§ **指示**:
A. 本文によると、明治・大正期の館山は何の療養地、保養地になりましたか？
B. 次の(i)〜(iii)は本文の内容と合っていますか？それぞれ「はい」か「いいえ」で答え、判断の根拠となる本文の語句をそのまま引用してください。
(i) 安房は3つの海底プレートが交わる地域である。
(ii) 本文は安房の顔を5つ挙げている。
(iii) 安房の第2の顔は「地場産業・近代水産業」である。
##### 本文
明治・大正期の館山における文化交流・転地療養の一端

「明治・大正期の館山における文化交流・転地療養の一端」(安房歴史文化研究会2010年3月例会愛沢報告レポート抜粋)

安房は4つの顔を持っている地域。第1は「房総里見氏と戦争遺跡」。古代から地政上、海上交易の面からも戦略的に重要な場所で、城なり軍事施設が置かれた。第2は「地震と復興」、第3は「地場産業・近代水産業」。3つの海底プレートが交わるまれな地域で、たびたび災害が発生した。だが、人々は農漁業を発展させて、それを乗り越えてきた。

そして、第4が「癒しの地と転地療養」。明治・大正期の館山は、結核などの療養地、保養地となった。
##########
##### 提供データ
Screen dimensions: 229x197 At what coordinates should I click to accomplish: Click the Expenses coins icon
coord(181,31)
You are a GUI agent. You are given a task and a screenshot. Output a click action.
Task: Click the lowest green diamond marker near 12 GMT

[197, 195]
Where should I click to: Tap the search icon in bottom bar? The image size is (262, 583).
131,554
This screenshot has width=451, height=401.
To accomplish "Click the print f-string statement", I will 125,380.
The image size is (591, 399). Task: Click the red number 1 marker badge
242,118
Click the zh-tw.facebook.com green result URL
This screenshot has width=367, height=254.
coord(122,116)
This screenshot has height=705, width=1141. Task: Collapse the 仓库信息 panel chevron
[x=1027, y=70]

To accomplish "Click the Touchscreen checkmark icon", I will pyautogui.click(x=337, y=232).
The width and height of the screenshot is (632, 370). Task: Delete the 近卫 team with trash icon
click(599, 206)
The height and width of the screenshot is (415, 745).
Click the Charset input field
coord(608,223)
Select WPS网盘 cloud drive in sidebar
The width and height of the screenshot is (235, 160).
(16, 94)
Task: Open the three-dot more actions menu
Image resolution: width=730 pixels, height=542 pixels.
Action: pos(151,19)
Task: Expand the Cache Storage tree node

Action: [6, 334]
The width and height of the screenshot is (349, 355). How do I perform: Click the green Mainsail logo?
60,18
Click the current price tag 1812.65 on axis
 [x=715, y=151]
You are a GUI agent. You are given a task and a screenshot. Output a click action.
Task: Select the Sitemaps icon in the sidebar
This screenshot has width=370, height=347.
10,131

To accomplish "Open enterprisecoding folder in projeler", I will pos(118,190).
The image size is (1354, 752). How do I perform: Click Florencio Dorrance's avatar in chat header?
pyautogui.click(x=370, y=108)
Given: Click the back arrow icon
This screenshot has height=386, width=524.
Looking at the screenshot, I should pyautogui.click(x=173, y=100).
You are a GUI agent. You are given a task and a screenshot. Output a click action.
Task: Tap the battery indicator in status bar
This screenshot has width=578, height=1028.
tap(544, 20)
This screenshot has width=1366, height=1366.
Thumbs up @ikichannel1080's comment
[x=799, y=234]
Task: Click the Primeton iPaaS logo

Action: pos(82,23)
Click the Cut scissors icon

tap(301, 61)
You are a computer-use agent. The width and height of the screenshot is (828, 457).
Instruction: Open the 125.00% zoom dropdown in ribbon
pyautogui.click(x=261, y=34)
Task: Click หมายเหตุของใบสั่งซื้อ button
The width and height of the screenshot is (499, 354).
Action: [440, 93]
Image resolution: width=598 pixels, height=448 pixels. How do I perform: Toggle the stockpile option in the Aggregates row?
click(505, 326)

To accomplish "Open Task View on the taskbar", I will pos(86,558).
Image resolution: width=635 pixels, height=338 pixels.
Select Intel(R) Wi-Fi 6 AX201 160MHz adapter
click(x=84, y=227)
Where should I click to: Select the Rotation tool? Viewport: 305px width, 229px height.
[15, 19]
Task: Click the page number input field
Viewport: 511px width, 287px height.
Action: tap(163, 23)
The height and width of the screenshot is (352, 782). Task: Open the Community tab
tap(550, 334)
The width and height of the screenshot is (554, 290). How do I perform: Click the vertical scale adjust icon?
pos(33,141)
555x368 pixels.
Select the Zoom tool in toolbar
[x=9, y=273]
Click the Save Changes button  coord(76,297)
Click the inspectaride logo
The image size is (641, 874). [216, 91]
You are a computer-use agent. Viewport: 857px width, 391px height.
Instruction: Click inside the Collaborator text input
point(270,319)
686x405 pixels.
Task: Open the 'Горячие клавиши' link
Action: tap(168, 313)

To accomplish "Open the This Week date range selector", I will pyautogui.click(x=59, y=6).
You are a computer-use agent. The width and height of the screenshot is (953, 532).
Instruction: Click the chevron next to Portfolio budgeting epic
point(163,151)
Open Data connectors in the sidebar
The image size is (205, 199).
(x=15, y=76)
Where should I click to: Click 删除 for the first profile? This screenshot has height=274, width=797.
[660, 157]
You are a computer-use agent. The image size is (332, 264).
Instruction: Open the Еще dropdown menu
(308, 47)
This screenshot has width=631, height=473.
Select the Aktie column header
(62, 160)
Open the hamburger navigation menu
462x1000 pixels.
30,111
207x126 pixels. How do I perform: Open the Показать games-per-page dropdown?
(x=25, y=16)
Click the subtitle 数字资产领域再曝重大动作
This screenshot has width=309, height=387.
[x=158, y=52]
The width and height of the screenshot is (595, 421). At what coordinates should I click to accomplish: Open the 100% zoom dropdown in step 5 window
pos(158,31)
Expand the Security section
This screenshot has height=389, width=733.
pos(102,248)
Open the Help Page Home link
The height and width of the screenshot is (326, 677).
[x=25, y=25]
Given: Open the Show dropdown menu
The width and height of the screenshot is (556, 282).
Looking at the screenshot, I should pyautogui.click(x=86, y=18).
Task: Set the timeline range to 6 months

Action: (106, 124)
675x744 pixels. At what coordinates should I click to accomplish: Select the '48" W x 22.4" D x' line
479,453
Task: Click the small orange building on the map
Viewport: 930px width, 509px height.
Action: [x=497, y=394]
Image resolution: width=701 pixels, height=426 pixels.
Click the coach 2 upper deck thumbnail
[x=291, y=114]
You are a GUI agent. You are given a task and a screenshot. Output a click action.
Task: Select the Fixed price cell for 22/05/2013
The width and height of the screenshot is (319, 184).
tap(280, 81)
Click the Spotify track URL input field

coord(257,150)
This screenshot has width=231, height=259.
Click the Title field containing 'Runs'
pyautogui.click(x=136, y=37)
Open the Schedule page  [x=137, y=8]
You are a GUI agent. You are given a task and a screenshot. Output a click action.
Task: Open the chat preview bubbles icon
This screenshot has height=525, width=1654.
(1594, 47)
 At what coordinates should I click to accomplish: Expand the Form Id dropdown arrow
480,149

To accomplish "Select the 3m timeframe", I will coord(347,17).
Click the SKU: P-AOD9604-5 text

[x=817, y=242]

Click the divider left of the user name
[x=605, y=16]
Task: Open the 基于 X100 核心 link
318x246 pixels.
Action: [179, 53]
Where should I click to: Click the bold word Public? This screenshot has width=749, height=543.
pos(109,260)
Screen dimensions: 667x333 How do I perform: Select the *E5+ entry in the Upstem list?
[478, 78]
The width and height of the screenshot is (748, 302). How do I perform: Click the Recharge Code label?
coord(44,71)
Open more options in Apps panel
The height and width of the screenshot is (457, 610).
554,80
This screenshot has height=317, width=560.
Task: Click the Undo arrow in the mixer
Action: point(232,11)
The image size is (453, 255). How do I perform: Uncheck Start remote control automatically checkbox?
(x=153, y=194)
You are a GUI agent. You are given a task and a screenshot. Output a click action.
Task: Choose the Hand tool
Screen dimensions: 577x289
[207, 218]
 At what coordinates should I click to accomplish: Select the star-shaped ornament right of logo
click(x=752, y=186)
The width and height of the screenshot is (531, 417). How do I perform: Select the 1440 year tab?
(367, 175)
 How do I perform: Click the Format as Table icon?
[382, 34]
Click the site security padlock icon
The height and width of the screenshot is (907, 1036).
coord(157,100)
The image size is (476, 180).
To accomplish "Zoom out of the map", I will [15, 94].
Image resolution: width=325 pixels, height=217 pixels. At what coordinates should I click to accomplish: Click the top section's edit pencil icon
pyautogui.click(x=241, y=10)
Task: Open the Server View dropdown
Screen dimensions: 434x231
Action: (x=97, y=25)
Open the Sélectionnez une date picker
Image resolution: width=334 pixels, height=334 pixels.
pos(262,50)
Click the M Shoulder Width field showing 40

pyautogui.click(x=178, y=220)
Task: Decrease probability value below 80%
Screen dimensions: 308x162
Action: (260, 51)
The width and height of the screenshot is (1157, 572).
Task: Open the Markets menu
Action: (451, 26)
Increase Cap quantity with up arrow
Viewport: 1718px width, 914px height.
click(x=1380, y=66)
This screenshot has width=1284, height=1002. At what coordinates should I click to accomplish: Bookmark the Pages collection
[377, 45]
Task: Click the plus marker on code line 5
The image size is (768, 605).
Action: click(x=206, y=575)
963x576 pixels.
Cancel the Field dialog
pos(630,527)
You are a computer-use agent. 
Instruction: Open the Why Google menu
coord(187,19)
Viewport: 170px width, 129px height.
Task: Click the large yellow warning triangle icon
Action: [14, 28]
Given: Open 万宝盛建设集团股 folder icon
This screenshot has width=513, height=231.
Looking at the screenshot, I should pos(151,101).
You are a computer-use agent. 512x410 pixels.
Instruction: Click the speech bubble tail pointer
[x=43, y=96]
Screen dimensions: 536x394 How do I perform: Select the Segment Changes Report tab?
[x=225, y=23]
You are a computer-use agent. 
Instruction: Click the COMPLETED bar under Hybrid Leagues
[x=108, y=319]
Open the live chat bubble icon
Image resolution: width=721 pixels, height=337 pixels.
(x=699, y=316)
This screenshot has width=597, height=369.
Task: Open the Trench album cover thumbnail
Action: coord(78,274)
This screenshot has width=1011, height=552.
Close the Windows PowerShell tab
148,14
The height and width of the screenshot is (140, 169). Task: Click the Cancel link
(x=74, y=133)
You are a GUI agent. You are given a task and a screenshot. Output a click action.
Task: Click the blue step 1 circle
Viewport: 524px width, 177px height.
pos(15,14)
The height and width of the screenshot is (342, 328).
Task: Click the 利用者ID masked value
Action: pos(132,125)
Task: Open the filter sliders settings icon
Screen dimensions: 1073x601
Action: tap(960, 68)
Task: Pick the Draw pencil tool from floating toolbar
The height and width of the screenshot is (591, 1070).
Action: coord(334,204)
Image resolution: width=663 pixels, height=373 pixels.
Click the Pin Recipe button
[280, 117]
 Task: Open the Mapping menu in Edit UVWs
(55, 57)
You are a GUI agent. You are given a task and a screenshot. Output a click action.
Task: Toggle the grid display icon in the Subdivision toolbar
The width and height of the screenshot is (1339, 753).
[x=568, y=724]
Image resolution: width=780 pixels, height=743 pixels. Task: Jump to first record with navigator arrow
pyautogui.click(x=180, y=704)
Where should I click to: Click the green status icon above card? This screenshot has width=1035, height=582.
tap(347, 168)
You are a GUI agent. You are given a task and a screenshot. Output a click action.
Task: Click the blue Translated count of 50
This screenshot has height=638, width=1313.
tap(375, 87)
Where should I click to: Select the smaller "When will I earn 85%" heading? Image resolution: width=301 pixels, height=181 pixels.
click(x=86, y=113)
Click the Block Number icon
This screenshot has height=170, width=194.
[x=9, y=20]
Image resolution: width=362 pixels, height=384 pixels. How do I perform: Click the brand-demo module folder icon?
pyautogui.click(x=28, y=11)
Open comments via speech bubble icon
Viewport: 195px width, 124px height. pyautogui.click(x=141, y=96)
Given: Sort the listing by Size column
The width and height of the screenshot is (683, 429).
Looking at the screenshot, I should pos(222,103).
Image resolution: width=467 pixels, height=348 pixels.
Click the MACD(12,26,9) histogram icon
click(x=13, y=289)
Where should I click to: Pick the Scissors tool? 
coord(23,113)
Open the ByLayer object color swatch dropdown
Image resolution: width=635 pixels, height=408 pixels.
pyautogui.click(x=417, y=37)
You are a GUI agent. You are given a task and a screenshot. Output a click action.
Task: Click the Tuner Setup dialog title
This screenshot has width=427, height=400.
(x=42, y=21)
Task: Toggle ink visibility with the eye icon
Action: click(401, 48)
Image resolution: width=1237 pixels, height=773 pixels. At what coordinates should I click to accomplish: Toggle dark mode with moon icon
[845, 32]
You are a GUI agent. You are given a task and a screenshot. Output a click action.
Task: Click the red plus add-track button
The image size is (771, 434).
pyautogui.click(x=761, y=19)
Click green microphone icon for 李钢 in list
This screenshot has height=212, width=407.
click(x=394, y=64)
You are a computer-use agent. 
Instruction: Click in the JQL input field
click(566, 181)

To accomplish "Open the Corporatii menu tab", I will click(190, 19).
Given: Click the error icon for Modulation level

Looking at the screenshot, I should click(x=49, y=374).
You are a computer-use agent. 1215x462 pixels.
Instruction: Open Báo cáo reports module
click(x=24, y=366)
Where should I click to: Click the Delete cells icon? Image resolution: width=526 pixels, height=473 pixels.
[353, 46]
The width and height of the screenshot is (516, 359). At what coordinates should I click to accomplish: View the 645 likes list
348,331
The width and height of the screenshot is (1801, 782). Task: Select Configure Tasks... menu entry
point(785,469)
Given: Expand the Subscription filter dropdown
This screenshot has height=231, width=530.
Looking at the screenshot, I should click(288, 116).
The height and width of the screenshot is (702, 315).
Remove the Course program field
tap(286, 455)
##########
§ **解答**:
A. 結核などの療養地、保養地になりました。

B.
(i) はい:「3つの海底プレートが交わるまれな地域」
(ii) いいえ:「安房は4つの顔を持っている地域」
(iii) いいえ:『第2は「地震と復興」』